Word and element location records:
===============
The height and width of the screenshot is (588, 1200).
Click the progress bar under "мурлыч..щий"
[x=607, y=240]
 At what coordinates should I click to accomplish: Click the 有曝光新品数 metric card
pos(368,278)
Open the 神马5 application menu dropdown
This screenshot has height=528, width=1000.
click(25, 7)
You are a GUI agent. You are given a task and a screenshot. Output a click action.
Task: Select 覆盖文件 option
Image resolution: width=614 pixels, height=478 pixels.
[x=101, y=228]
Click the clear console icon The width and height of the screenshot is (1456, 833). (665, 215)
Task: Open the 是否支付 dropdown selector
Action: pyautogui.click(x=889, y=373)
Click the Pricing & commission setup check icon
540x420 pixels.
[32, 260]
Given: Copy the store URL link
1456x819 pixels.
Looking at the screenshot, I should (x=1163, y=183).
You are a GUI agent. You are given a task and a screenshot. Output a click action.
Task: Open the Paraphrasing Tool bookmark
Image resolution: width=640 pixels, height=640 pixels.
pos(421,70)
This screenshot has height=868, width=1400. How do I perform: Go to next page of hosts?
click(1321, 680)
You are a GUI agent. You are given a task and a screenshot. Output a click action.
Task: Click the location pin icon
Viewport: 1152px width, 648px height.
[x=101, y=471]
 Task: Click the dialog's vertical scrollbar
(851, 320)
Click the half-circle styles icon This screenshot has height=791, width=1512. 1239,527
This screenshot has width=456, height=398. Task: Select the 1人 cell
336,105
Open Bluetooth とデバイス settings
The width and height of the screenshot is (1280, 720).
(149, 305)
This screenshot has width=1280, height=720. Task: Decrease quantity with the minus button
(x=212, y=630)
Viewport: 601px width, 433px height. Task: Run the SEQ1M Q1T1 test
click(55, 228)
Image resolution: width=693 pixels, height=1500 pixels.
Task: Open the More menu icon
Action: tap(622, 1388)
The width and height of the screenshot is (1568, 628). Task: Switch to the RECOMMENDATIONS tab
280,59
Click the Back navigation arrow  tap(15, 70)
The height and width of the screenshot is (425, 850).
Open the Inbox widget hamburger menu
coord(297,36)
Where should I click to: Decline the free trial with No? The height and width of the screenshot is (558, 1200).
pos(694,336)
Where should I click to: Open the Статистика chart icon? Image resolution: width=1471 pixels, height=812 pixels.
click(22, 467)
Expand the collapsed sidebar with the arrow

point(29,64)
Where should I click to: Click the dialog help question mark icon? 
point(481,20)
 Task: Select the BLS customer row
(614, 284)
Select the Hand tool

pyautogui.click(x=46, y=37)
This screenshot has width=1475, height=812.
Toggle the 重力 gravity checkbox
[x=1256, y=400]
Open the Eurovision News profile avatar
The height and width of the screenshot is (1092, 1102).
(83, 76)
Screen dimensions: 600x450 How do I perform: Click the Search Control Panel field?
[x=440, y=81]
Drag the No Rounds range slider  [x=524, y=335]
===============
Copy every one of the records above line for line, changing nothing.

The height and width of the screenshot is (588, 1200).
Click the progress bar under "мурлыч..щий"
[x=607, y=240]
 At what coordinates should I click to accomplish: Click the 有曝光新品数 metric card
pos(368,278)
Open the 神马5 application menu dropdown
This screenshot has height=528, width=1000.
click(25, 7)
You are a GUI agent. You are given a task and a screenshot. Output a click action.
Task: Select 覆盖文件 option
Image resolution: width=614 pixels, height=478 pixels.
[x=101, y=228]
Click the clear console icon The width and height of the screenshot is (1456, 833). (665, 215)
Task: Open the 是否支付 dropdown selector
Action: pyautogui.click(x=889, y=373)
Click the Pricing & commission setup check icon
540x420 pixels.
[32, 260]
Given: Copy the store URL link
1456x819 pixels.
Looking at the screenshot, I should (x=1163, y=183).
You are a GUI agent. You are given a task and a screenshot. Output a click action.
Task: Open the Paraphrasing Tool bookmark
Image resolution: width=640 pixels, height=640 pixels.
pos(421,70)
This screenshot has height=868, width=1400. How do I perform: Go to next page of hosts?
click(1321, 680)
You are a GUI agent. You are given a task and a screenshot. Output a click action.
Task: Click the location pin icon
Viewport: 1152px width, 648px height.
[x=101, y=471]
 Task: Click the dialog's vertical scrollbar
(851, 320)
Click the half-circle styles icon This screenshot has height=791, width=1512. 1239,527
This screenshot has width=456, height=398. Task: Select the 1人 cell
336,105
Open Bluetooth とデバイス settings
The width and height of the screenshot is (1280, 720).
(149, 305)
This screenshot has width=1280, height=720. Task: Decrease quantity with the minus button
(x=212, y=630)
Viewport: 601px width, 433px height. Task: Run the SEQ1M Q1T1 test
click(55, 228)
Image resolution: width=693 pixels, height=1500 pixels.
Task: Open the More menu icon
Action: tap(622, 1388)
The width and height of the screenshot is (1568, 628). Task: Switch to the RECOMMENDATIONS tab
280,59
Click the Back navigation arrow  tap(15, 70)
The height and width of the screenshot is (425, 850).
Open the Inbox widget hamburger menu
coord(297,36)
Where should I click to: Decline the free trial with No? The height and width of the screenshot is (558, 1200).
pos(694,336)
Where should I click to: Open the Статистика chart icon? Image resolution: width=1471 pixels, height=812 pixels.
click(22, 467)
Expand the collapsed sidebar with the arrow

point(29,64)
Where should I click to: Click the dialog help question mark icon? 
point(481,20)
 Task: Select the BLS customer row
(614, 284)
Select the Hand tool

pyautogui.click(x=46, y=37)
This screenshot has width=1475, height=812.
Toggle the 重力 gravity checkbox
[x=1256, y=400]
Open the Eurovision News profile avatar
The height and width of the screenshot is (1092, 1102).
(83, 76)
Screen dimensions: 600x450 How do I perform: Click the Search Control Panel field?
[x=440, y=81]
Drag the No Rounds range slider  [x=524, y=335]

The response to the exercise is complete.